**RECORDS:**

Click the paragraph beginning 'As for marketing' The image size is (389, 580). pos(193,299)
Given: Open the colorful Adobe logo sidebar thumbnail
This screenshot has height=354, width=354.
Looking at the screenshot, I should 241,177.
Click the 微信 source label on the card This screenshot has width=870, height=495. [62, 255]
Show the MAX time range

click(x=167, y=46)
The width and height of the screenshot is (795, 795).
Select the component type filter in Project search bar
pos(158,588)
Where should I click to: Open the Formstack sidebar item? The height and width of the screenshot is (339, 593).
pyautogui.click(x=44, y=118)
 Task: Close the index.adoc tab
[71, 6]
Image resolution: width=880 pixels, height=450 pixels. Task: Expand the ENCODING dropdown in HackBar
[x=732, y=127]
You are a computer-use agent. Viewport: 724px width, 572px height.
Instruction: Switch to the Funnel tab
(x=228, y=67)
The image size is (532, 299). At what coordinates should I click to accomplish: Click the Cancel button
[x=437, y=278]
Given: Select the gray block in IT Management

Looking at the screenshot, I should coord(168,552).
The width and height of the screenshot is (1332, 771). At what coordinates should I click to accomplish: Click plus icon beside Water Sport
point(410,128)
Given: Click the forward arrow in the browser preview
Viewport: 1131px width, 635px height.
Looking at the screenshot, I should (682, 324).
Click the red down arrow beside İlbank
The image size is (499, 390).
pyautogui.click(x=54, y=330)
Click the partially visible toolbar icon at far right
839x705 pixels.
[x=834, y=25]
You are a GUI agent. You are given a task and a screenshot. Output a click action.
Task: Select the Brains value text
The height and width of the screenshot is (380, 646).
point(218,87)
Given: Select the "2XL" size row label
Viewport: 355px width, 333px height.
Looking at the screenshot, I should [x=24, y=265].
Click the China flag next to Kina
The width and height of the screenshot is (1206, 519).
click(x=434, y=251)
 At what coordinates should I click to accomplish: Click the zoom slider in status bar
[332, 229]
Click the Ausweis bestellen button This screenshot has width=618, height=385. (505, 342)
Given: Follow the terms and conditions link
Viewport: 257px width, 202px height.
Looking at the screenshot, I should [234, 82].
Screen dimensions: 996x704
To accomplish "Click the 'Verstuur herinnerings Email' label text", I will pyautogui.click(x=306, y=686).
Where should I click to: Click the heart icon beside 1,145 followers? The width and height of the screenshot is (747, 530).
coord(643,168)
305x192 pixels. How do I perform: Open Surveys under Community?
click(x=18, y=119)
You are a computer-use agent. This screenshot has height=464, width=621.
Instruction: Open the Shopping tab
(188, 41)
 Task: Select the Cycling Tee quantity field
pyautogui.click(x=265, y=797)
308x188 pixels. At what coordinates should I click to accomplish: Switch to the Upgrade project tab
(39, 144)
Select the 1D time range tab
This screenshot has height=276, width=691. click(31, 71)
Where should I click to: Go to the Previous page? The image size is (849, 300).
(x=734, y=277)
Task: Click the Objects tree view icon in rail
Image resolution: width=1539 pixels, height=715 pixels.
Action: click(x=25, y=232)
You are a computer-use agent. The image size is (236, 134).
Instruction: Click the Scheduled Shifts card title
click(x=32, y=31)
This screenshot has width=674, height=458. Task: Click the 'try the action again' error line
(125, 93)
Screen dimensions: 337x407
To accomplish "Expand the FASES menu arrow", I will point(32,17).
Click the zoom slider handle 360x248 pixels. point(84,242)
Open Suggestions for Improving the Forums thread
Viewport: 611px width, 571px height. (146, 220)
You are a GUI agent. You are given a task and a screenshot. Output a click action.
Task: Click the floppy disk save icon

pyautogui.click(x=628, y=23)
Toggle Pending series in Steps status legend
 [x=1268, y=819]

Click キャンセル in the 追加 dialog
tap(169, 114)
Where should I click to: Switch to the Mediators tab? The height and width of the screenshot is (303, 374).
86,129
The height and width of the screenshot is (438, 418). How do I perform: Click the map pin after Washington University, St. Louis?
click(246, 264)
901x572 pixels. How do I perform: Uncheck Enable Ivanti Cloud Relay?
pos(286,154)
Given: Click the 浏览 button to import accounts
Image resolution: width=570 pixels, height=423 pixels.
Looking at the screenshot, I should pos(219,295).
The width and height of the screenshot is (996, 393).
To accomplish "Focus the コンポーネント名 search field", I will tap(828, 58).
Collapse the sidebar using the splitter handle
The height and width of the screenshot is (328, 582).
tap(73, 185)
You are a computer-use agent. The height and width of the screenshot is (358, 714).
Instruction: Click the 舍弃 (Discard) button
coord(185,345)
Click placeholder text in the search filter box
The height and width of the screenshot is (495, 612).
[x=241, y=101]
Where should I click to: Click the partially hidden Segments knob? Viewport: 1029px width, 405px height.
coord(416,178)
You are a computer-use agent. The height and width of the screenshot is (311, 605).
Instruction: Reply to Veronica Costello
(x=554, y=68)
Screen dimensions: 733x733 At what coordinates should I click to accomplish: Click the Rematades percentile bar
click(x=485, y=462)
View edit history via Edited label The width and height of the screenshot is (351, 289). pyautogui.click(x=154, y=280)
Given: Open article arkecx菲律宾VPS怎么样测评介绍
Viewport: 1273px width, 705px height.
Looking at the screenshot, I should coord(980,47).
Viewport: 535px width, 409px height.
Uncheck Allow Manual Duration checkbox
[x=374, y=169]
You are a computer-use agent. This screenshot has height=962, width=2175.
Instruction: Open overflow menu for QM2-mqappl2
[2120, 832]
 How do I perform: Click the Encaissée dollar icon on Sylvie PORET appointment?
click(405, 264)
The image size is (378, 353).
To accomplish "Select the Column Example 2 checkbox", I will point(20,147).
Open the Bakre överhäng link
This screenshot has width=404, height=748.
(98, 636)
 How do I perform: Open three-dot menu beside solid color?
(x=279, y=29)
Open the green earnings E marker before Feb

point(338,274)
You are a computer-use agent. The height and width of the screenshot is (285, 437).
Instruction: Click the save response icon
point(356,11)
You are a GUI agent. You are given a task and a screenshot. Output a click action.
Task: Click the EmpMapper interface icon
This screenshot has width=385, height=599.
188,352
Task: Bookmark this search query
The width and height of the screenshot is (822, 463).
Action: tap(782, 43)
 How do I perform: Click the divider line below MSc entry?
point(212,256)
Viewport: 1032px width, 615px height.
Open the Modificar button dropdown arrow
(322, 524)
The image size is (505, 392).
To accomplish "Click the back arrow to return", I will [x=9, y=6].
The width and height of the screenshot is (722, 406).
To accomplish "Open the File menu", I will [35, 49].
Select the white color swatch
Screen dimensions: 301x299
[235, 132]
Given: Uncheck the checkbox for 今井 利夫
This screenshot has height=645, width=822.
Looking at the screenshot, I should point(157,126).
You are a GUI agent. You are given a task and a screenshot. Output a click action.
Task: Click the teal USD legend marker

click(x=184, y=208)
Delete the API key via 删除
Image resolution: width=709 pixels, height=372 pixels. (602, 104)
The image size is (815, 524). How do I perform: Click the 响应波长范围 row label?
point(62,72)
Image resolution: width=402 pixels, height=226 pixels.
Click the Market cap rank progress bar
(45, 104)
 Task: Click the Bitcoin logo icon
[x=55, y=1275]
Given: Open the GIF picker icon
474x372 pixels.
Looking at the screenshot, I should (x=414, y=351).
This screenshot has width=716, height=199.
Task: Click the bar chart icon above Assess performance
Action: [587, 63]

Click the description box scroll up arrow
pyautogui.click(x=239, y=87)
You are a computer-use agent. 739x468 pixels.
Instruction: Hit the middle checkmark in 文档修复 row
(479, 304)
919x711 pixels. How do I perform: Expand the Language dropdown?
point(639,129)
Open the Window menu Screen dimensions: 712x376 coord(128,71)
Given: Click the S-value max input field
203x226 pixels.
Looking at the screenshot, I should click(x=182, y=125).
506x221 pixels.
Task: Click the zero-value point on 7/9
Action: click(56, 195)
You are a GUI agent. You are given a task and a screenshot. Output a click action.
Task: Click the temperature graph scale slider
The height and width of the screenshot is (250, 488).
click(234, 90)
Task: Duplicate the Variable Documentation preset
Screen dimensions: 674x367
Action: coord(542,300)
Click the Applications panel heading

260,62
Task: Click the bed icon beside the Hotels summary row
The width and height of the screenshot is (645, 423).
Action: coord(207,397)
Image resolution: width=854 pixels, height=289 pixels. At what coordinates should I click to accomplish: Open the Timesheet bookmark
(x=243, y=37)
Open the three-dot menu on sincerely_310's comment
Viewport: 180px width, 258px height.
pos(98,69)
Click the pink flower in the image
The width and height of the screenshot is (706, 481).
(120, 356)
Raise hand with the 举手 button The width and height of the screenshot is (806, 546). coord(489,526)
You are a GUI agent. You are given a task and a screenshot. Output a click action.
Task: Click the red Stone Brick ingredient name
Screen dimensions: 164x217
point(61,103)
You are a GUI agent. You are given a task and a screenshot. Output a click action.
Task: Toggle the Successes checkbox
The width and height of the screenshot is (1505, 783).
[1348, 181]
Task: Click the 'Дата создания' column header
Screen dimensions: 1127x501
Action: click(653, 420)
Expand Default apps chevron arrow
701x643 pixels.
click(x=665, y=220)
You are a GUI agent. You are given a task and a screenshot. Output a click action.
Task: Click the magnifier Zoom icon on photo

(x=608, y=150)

**THE TASK:** Reproduce only the lines above, starting at the line with "The width and height of the screenshot is (722, 406)." and ending at the line with "Image resolution: width=402", exactly as written.

**EXPECTED ANSWER:**
The width and height of the screenshot is (722, 406).
To accomplish "Open the File menu", I will [35, 49].
Select the white color swatch
Screen dimensions: 301x299
[235, 132]
Given: Uncheck the checkbox for 今井 利夫
This screenshot has height=645, width=822.
Looking at the screenshot, I should point(157,126).
You are a GUI agent. You are given a task and a screenshot. Output a click action.
Task: Click the teal USD legend marker

click(x=184, y=208)
Delete the API key via 删除
Image resolution: width=709 pixels, height=372 pixels. (602, 104)
The image size is (815, 524). How do I perform: Click the 响应波长范围 row label?
point(62,72)
Image resolution: width=402 pixels, height=226 pixels.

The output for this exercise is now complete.